(Screenshot grounding data)
☆ ☆ ☆ ☆ ☆

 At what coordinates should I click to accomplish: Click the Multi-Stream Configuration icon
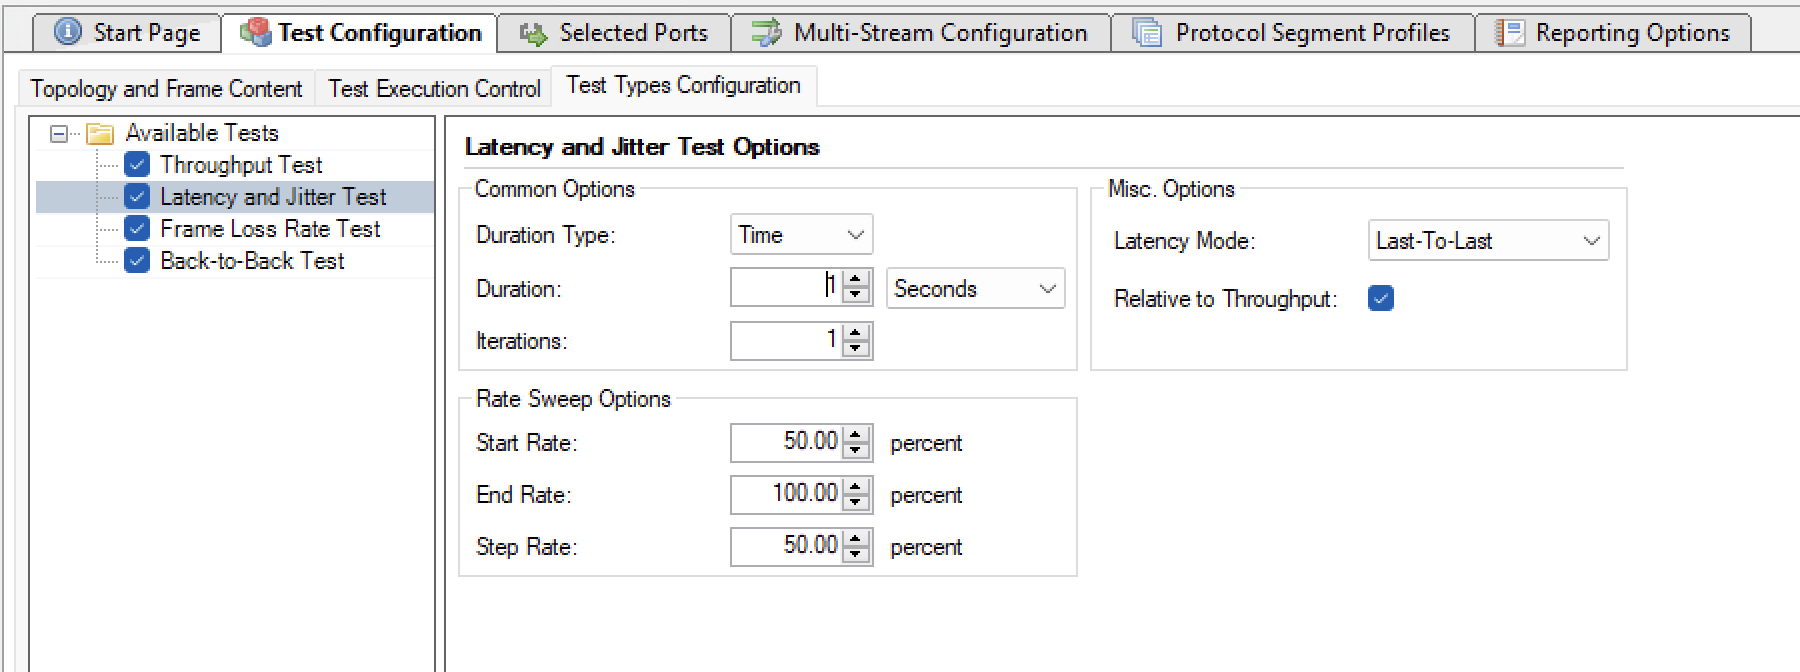coord(767,33)
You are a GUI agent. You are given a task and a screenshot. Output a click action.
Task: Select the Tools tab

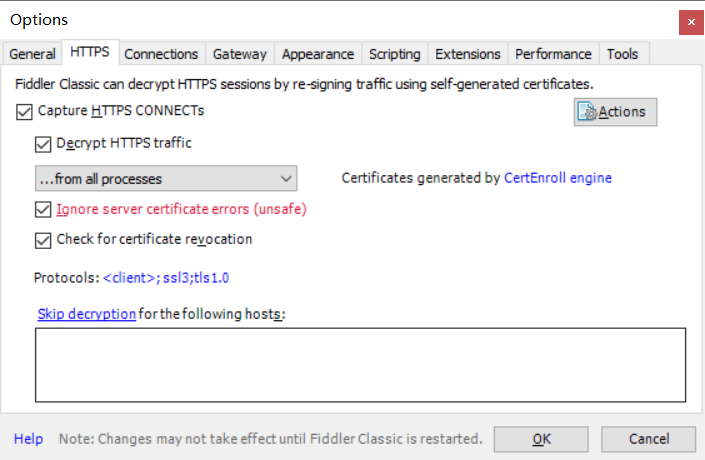pos(623,54)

☆ ☆ ☆ ☆ ☆

Problem to work on: Please set down the lines above word for word and leave out the pictures.

Task solution:
 At what coordinates should I click to accomplish: Click the Multi-Stream Configuration icon
coord(767,33)
You are a GUI agent. You are given a task and a screenshot. Output a click action.
Task: Select the Tools tab

pos(623,54)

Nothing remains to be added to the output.